Where the listing below has a line with "Viewport: 800px width, 525px height.", write out exactly that line and every line after it, stopping after the line with "Task: Insert a table using the Table icon".

☆ ☆ ☆ ☆ ☆

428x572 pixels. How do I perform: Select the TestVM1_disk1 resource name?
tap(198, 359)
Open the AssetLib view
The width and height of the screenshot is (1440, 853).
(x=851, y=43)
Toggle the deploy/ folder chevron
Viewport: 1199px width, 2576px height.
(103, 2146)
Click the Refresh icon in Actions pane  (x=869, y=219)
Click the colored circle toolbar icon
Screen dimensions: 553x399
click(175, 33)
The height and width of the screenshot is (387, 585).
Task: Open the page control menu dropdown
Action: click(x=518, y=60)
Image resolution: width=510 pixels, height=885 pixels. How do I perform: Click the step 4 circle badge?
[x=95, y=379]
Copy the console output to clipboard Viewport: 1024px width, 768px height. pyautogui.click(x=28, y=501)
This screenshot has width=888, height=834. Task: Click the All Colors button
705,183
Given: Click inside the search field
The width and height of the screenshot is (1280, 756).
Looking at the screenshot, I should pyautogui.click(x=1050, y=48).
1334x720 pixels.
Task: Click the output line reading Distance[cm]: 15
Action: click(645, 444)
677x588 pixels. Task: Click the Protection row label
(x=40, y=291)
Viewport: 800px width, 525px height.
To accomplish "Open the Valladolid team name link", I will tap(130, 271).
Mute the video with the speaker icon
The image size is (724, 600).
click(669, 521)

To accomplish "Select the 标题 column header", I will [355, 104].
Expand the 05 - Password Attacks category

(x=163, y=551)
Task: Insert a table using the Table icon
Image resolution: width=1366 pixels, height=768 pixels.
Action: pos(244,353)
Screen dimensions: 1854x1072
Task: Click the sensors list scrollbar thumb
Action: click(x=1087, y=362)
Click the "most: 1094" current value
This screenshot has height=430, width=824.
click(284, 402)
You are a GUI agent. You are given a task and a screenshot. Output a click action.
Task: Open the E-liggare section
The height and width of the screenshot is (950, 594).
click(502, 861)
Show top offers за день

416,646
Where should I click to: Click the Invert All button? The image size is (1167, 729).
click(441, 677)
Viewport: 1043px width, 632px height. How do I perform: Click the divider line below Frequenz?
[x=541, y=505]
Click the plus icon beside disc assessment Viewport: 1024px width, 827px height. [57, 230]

☆ ☆ ☆ ☆ ☆

[Solution to this exercise]
Viewport: 800px width, 525px height.
To accomplish "Open the Valladolid team name link", I will tap(130, 271).
Mute the video with the speaker icon
The image size is (724, 600).
click(669, 521)

To accomplish "Select the 标题 column header", I will [355, 104].
Expand the 05 - Password Attacks category

(x=163, y=551)
Task: Insert a table using the Table icon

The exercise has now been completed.